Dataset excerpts
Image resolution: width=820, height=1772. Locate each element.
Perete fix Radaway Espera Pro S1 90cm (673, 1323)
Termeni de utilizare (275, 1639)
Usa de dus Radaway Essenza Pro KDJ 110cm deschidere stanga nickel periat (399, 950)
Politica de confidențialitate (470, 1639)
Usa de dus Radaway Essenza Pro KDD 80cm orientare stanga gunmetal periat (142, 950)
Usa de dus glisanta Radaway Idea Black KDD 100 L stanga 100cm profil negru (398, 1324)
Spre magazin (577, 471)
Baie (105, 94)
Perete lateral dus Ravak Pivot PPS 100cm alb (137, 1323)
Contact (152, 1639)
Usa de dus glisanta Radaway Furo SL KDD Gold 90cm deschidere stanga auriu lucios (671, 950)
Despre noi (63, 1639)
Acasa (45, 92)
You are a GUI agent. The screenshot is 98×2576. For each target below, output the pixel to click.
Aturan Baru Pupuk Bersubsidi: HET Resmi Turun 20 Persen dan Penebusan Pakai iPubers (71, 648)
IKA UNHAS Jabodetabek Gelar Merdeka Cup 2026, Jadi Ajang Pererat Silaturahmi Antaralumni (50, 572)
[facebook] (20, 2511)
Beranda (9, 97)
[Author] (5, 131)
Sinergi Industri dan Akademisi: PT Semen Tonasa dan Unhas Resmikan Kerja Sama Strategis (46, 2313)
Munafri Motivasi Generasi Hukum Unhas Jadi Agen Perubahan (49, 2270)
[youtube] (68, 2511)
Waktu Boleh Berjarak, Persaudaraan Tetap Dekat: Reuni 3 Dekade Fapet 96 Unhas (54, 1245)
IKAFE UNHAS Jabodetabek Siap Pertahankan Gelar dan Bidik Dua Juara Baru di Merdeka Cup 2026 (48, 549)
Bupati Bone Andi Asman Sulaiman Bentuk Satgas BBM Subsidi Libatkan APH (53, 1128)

→ What is needed:
Look back at the entries above. Retype the line with "[Author] (5, 131)", the line with "Waktu Boleh Berjarak, Persaudaraan", and all lines in between.

→ Problem solution:
[Author] (5, 131)
Sinergi Industri dan Akademisi: PT Semen Tonasa dan Unhas Resmikan Kerja Sama Strategis (46, 2313)
Munafri Motivasi Generasi Hukum Unhas Jadi Agen Perubahan (49, 2270)
[youtube] (68, 2511)
Waktu Boleh Berjarak, Persaudaraan Tetap Dekat: Reuni 3 Dekade Fapet 96 Unhas (54, 1245)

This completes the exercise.